=== Section Start ===

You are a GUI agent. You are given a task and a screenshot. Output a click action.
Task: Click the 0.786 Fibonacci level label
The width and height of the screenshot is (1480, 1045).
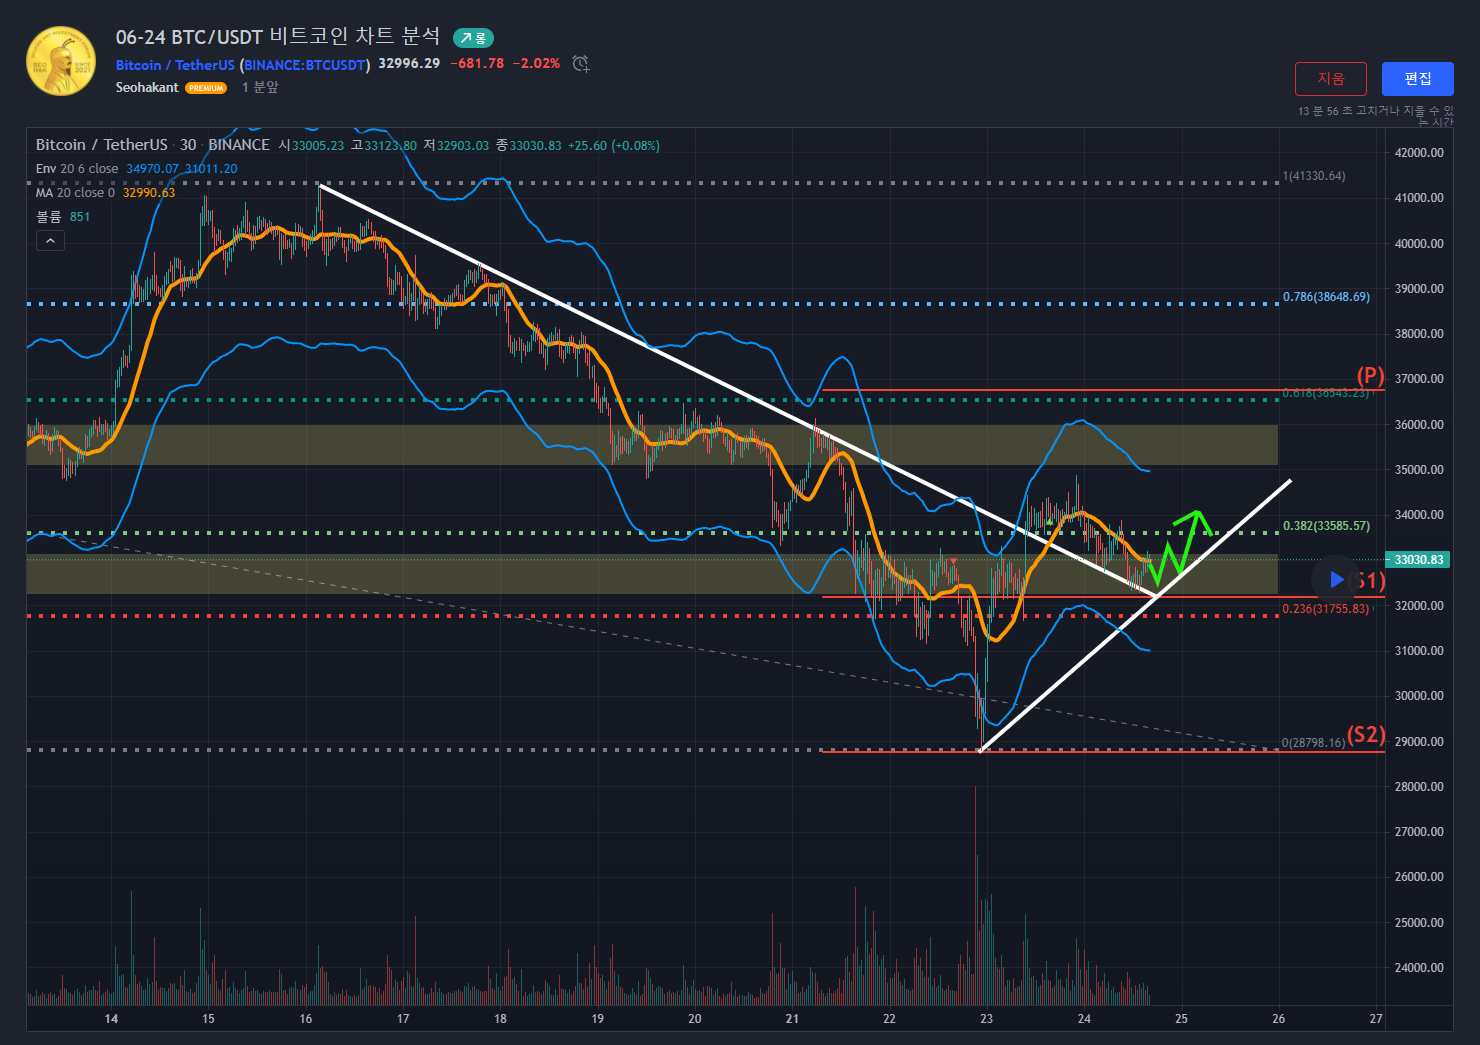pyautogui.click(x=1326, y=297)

=== Section End ===
=== Section Start ===

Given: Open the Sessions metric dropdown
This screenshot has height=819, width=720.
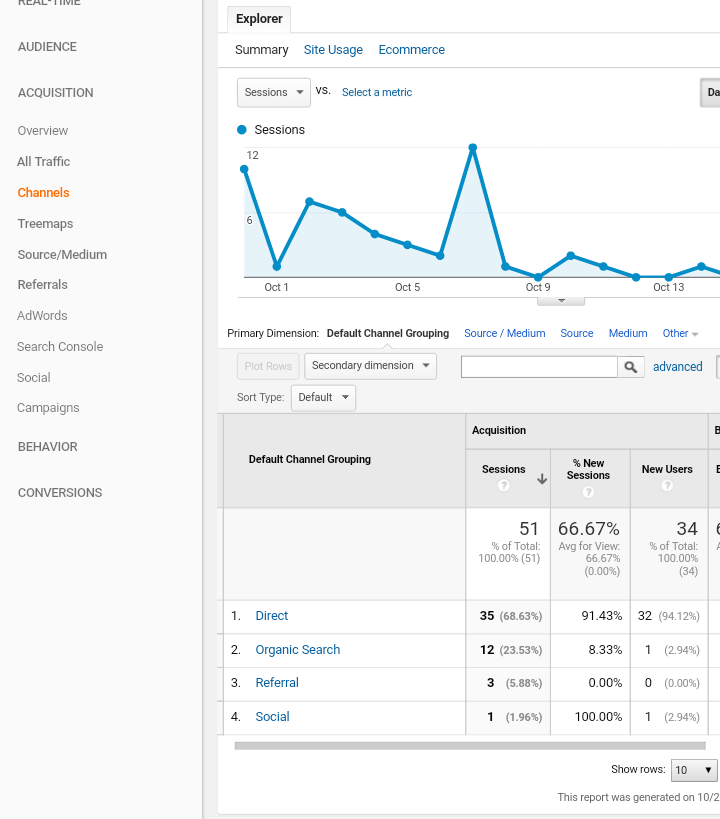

=== Section End ===

> **PROBLEM DESCRIPTION**
Return exactly, and only, the lines above starting at the line that contains "Given: Open the Sessions metric dropdown" and ending at the line that contains "This screenshot has height=819, width=720.".

> **YOUR SOLUTION**
Given: Open the Sessions metric dropdown
This screenshot has height=819, width=720.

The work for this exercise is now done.